- WORK REQUEST: Only the lines from the start of the data through the one containing "Click the 实际年龄" belong in your answer; return them exactly.

- DATA SHOWN:
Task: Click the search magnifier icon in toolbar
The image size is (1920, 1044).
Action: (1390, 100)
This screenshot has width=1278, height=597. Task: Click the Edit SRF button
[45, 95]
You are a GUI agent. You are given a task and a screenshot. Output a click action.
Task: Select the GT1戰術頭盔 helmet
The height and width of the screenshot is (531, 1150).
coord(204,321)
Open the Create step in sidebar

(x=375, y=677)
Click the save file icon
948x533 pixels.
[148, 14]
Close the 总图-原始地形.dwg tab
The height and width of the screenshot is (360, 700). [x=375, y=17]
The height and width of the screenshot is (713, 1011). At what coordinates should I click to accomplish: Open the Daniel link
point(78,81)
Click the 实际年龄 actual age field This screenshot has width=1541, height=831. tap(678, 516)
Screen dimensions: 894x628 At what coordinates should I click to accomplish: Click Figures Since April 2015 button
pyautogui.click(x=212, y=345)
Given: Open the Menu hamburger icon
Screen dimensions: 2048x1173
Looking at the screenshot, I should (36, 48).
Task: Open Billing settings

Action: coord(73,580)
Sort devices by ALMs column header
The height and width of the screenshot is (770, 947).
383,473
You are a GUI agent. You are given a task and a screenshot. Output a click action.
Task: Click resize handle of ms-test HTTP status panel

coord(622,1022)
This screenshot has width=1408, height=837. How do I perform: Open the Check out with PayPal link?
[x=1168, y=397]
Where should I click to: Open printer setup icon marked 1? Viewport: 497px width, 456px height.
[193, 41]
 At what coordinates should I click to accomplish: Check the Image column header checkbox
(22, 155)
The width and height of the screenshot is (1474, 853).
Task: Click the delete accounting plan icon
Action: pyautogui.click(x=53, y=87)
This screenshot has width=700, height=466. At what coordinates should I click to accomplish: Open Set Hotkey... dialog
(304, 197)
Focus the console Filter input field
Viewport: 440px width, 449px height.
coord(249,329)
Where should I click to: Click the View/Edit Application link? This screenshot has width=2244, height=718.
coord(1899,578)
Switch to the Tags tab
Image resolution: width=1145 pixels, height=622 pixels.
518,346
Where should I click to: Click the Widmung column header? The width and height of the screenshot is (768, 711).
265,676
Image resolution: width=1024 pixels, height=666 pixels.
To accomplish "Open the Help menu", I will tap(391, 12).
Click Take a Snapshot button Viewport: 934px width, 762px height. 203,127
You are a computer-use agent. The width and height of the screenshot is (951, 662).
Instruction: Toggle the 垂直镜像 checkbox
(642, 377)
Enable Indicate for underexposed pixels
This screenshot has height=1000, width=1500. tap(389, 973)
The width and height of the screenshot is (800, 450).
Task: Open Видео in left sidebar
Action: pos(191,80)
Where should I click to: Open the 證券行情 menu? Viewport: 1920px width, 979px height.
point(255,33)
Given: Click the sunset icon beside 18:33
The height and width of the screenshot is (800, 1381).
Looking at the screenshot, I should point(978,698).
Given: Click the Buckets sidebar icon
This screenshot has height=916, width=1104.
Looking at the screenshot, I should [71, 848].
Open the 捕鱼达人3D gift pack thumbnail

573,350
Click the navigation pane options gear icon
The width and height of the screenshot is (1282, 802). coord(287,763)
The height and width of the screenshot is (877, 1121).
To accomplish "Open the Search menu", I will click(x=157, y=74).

- SOLUTION BELOW:
Task: Click the search magnifier icon in toolbar
The image size is (1920, 1044).
Action: (1390, 100)
This screenshot has width=1278, height=597. Task: Click the Edit SRF button
[45, 95]
You are a GUI agent. You are given a task and a screenshot. Output a click action.
Task: Select the GT1戰術頭盔 helmet
The height and width of the screenshot is (531, 1150).
coord(204,321)
Open the Create step in sidebar

(x=375, y=677)
Click the save file icon
948x533 pixels.
[148, 14]
Close the 总图-原始地形.dwg tab
The height and width of the screenshot is (360, 700). [x=375, y=17]
The height and width of the screenshot is (713, 1011). At what coordinates should I click to accomplish: Open the Daniel link
point(78,81)
Click the 实际年龄 actual age field This screenshot has width=1541, height=831. tap(678, 516)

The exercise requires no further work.